In a landmark judgement, the Supreme Court on Thursday ruled that Right to Privacy was a fundamental right. While announcing the verdict, the nine judge bench affirmed that right to privacy “is protected as an intrinsic part of Article 21 that protects life and liberty. The top court’s judgement reopens the debate over 2013 judgement which criminalises India’s LGBT community.
While pronouncing its order, SC asserted that “sexual orientation is an essential attribute of privacy,” adding that discrimination on the basis of one’s sexual orientation was an offense. “Yet in a democratic Constitution founded on the rule of law, their rights are as sacred as those conferred on other citizens to protect their freedoms and liberties. Sexual orientation is an essential attribute of privacy,” the court observed.
“Discrimination against an individual on the basis of sexual orientation is deeply offensive to the dignity and self-worth of the individual. Equality demands that the sexual orientation of each individual in society must be
protected on an even platform. The right to privacy and the protection of sexual orientation lies at the core of the fundamental rights guaranteed by Articles 14, 15 and 21 of the Constitution,” the judgement reads as.
A number of people on social media hailed the court’s decision while welcoming the move.

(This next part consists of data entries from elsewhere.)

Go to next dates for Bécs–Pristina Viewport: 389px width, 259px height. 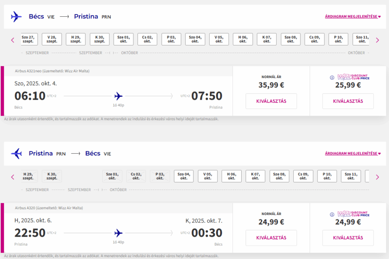(x=377, y=40)
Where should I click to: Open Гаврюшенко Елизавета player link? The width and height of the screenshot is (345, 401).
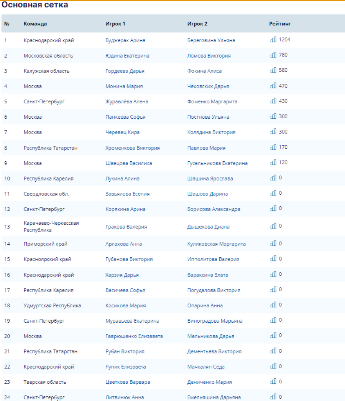pyautogui.click(x=134, y=336)
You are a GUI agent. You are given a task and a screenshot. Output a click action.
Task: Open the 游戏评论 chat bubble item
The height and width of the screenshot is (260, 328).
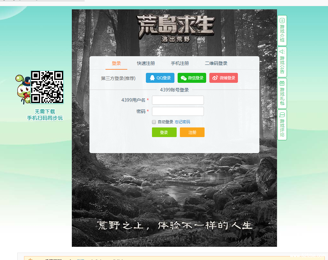282,125
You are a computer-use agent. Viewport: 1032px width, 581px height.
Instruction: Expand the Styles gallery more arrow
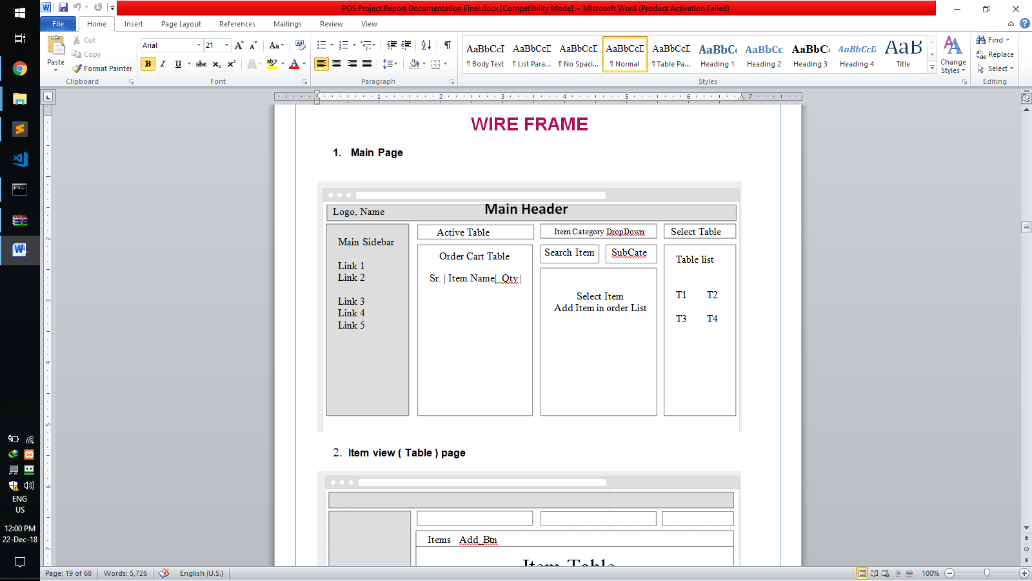click(932, 68)
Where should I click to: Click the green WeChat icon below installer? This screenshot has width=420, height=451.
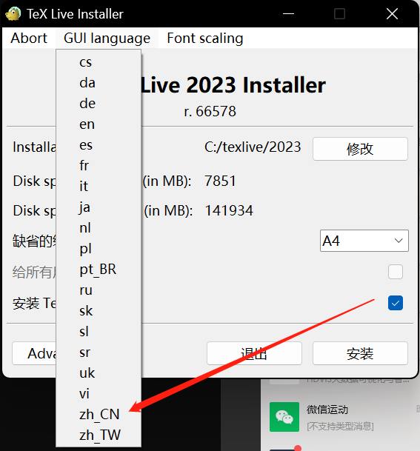(284, 417)
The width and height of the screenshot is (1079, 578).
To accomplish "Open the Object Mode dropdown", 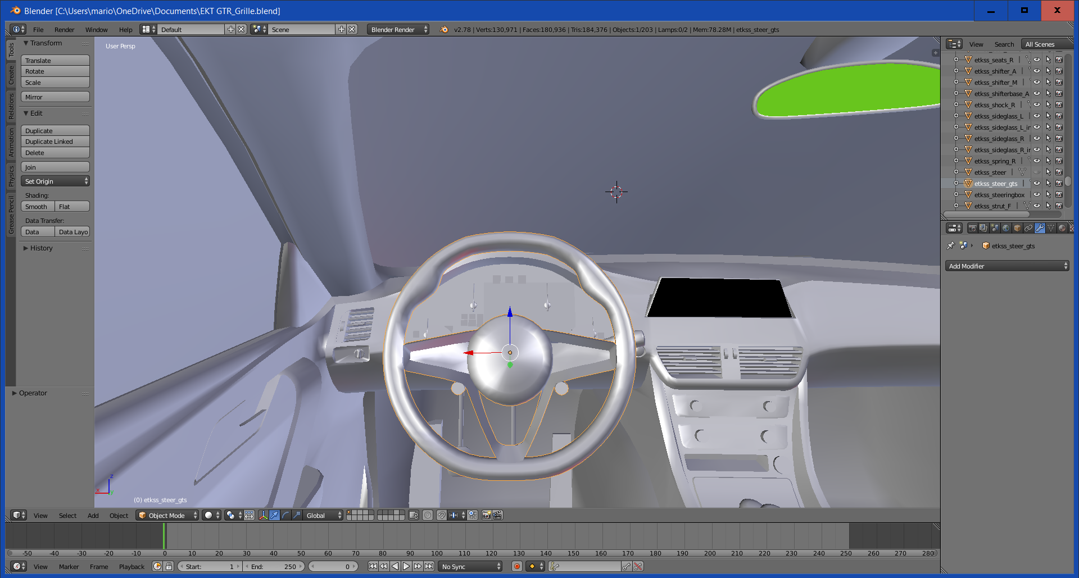I will (167, 515).
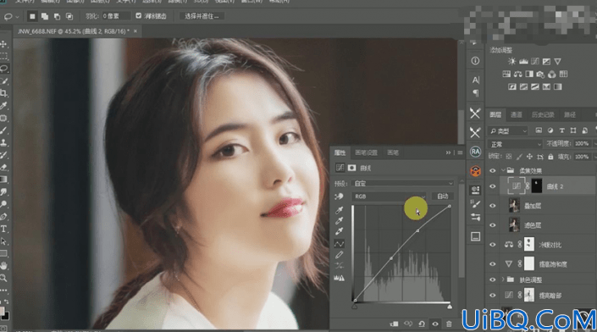Image resolution: width=597 pixels, height=332 pixels.
Task: Select the Zoom tool
Action: pos(3,278)
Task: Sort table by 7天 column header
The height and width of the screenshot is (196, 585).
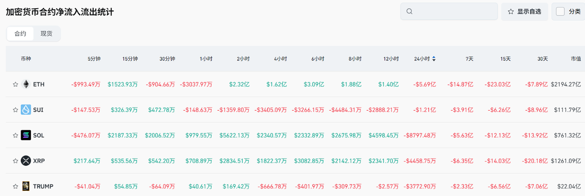Action: 469,59
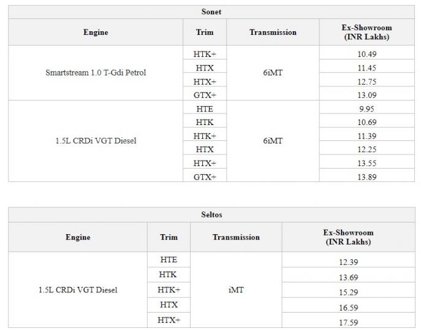Viewport: 421px width, 331px height.
Task: Select the HTK trim in Seltos table
Action: tap(169, 275)
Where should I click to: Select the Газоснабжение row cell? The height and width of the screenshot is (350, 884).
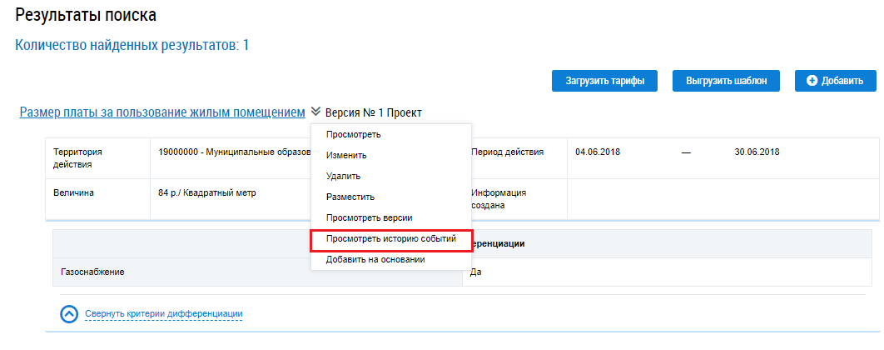click(x=97, y=273)
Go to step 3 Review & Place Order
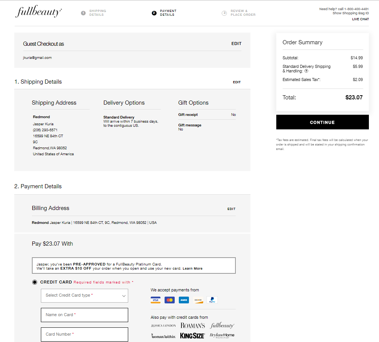 [x=238, y=13]
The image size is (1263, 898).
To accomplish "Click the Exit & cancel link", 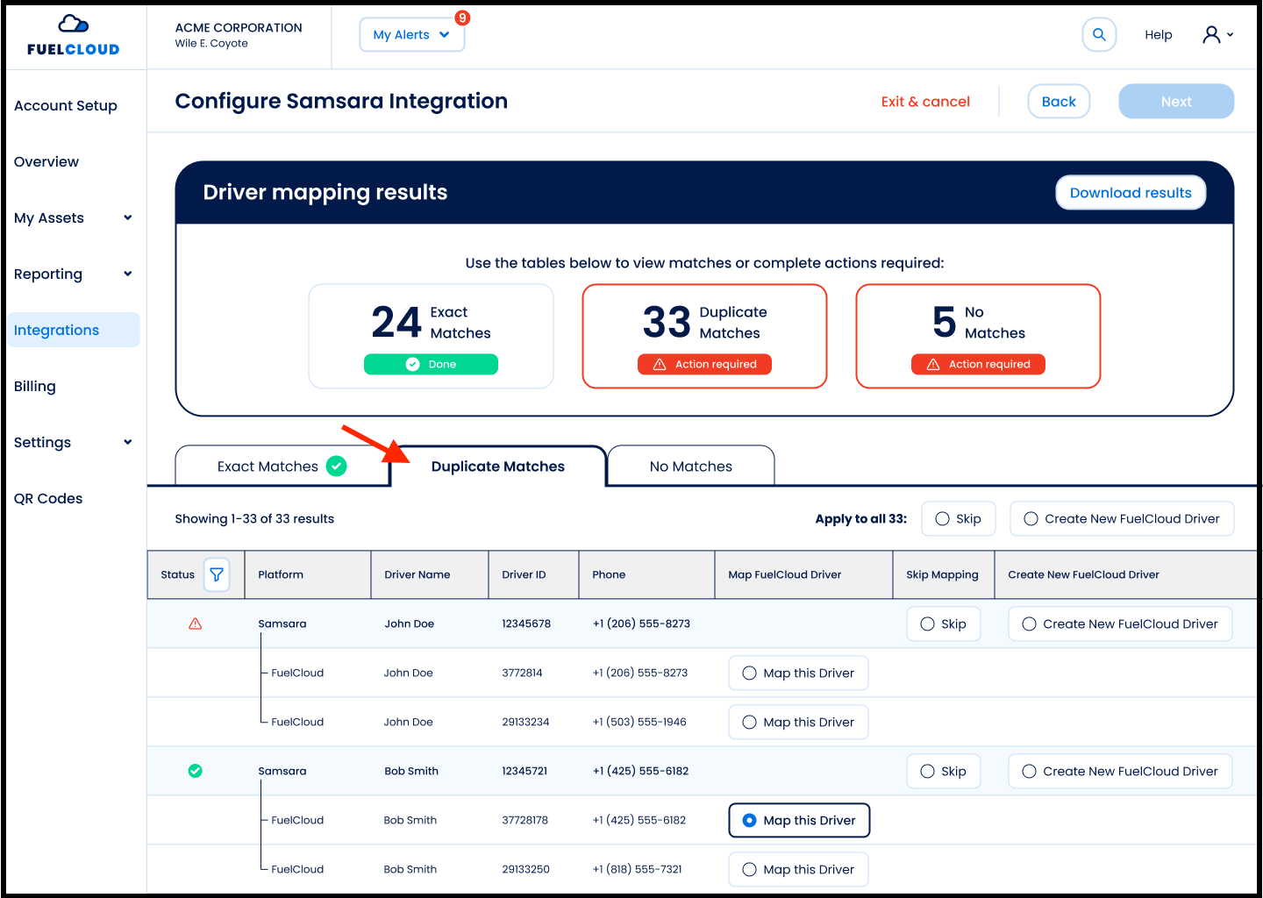I will point(925,101).
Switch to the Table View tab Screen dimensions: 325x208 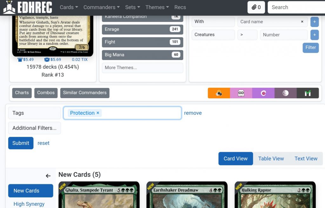[x=271, y=158]
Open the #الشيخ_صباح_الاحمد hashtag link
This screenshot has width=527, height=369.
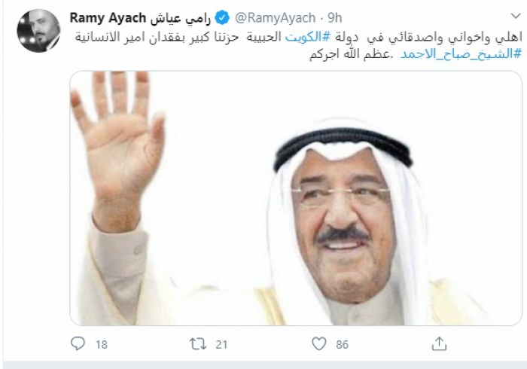pos(461,53)
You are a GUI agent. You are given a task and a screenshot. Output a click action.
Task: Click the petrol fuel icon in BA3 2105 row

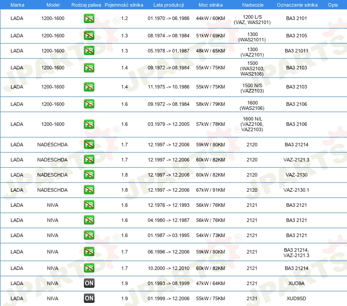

Super happy that the dastardly section 377 may now get crushed by our new fundamental right to privacy #LGBT
— Faye DSouza (@fayedsouza) August 24, 2017
9. The judgment is a slam dunk for the 377 case. Effectively overrules Kaushal. There’s no case left to argue against it after this judgment
— Alok _______ _____ (@alokpi) August 24, 2017
377, watching porn, two finger test in rape cases- just some of the cases already pending before SC that will be impacted. https://t.co/SA8TVDH3nR
— Apurva Vishwanath (@apurva_hv) August 24, 2017
From the Right to Privacy judgment.
Dear Sec 377, RIP now 🙂 pic.twitter.com/nay22P80RW
— Shehla Rashid (@Shehla_Rashid) August 24, 2017
The court on Thursday observed that the 2013 judgement was having a “chilling” effect on an individual’s fundamental lives. “The chilling effect is due to the danger of a human being subjected to social opprobrium or disapproval, as reflected in the punishment of crime,” the court stated.